**MATERIAL FOR THE TASK**
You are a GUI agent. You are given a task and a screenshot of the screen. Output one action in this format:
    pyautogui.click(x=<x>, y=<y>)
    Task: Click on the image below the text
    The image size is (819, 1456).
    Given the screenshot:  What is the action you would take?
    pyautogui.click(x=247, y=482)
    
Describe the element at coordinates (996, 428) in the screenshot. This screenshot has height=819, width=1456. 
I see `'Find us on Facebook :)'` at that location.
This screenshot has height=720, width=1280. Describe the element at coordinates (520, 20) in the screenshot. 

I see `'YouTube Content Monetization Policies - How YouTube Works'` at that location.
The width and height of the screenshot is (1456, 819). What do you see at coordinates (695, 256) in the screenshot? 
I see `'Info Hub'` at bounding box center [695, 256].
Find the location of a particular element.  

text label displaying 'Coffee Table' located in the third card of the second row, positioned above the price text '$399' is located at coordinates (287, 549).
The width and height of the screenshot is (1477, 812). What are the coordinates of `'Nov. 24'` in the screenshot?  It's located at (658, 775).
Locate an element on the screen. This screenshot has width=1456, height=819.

**YOUR GOAL**
Copy all of the entries above verbatim, reproducing every line without changes.

**REPLY TO THE TASK**
You are a GUI agent. You are given a task and a screenshot of the screen. Output one action in this format:
    pyautogui.click(x=<x>, y=<y>)
    Task: Click on the image below the text
    The image size is (819, 1456).
    Given the screenshot:  What is the action you would take?
    pyautogui.click(x=247, y=482)
    
Describe the element at coordinates (996, 428) in the screenshot. This screenshot has height=819, width=1456. 
I see `'Find us on Facebook :)'` at that location.
This screenshot has height=720, width=1280. Describe the element at coordinates (520, 20) in the screenshot. 

I see `'YouTube Content Monetization Policies - How YouTube Works'` at that location.
The width and height of the screenshot is (1456, 819). What do you see at coordinates (695, 256) in the screenshot? 
I see `'Info Hub'` at bounding box center [695, 256].
Find the location of a particular element.  

text label displaying 'Coffee Table' located in the third card of the second row, positioned above the price text '$399' is located at coordinates (287, 549).
The width and height of the screenshot is (1477, 812). What are the coordinates of `'Nov. 24'` in the screenshot?  It's located at (658, 775).
Locate an element on the screen. This screenshot has width=1456, height=819.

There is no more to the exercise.